• DOCUMENT PASSAGE:
□ □ □ □ □ □ □
4. As far as we are aware, all structures of the NSP1-bound ribosome do not contain mRNA. So, this statement is not supported by the published data: “This suggested that Nsp1 may preferentially interact with or stabilize 48S pre-initiation complexes with specific composition or function, as supported by cryo-EM studies of Nsp1-bound ribosomes.”

5. “It is tempting to speculate that Nsp1 stabilizes eIF1A binding or otherwise affects its interactions with the ribosome decoding center, although additional work is needed to elucidate the specifics of the mechanism.” This is unlikely given this preprint (Universal features of Nsp1-mediated translational shutdown by coronaviruses), which shows that SARS-CoV-2 NSP1 does not impact eIF1A association or dissociation from 40S subunits, albeit in the absence of other eIFs.
□ □ □ □ □ □ □
• SUPPLIED MATERIAL:

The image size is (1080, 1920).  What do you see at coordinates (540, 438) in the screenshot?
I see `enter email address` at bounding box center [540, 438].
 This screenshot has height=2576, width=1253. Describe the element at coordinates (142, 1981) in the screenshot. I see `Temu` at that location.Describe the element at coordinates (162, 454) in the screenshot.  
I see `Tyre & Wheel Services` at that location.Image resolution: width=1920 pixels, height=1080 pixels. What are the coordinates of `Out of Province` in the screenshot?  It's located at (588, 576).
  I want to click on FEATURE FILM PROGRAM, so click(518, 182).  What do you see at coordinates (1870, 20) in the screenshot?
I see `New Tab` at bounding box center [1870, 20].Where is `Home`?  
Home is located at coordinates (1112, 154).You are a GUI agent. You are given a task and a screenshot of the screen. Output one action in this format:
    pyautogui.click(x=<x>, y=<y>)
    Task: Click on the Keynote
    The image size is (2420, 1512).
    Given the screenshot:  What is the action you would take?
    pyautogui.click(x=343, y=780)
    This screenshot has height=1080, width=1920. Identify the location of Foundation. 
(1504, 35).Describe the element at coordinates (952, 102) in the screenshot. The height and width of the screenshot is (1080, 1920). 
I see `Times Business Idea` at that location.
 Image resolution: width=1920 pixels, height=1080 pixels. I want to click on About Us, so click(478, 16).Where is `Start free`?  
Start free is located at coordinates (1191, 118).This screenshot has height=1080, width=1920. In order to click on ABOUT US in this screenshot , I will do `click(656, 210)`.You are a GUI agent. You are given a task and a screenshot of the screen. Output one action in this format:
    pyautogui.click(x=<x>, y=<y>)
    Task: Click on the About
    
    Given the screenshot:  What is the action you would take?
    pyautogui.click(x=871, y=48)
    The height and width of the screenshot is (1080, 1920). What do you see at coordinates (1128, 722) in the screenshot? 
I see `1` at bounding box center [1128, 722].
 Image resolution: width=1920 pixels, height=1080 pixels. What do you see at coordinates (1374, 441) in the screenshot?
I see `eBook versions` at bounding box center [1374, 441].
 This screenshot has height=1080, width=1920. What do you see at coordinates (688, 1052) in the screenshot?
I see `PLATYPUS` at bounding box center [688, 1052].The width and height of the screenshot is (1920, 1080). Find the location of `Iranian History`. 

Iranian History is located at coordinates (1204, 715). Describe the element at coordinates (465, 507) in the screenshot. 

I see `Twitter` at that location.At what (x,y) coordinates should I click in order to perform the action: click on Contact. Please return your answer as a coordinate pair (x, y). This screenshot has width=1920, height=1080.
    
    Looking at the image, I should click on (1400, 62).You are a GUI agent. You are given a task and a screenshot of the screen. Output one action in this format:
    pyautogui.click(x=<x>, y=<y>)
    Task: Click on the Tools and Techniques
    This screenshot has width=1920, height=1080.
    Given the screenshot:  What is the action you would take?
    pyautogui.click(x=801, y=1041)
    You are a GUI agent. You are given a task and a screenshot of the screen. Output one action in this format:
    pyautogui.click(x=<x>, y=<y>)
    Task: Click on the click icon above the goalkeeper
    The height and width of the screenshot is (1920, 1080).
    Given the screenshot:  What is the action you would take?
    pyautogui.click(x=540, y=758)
□ □ □ □ □ □ □
• EXERCISES TO COMPLETE:
- a) In the Nsp1 review comments, what do all structures of the NSP1-bound ribosome not contain?
- b) Continue the Nsp1 review comments past their final sentence.

• RESULTS OF THE EXERCISE:
- a) mRNA

- b)
6. In figure 6g, what happens if you remove the CUG(60) on CoV2? Does NSP1 lose all stimulatory effects on translation relative to GFP? How is translation then impacted after transfecting with Si-1A?

7. From figure 6a and figure 4a, it appears RNA helicases eIF4A1 and DDX3 both associate to NSP1 and are recruited to heavy polysome fractions during CoV2 infection. Complex RNA secondary structure has been shown to promote upstream CUG translation initiation, suggesting helicases could be important for translation of downstream ORFs. It would be interesting to see if knockdown of those two helicases also decreases NSP1-mediated stimulation of translation on CoV2 gRNA.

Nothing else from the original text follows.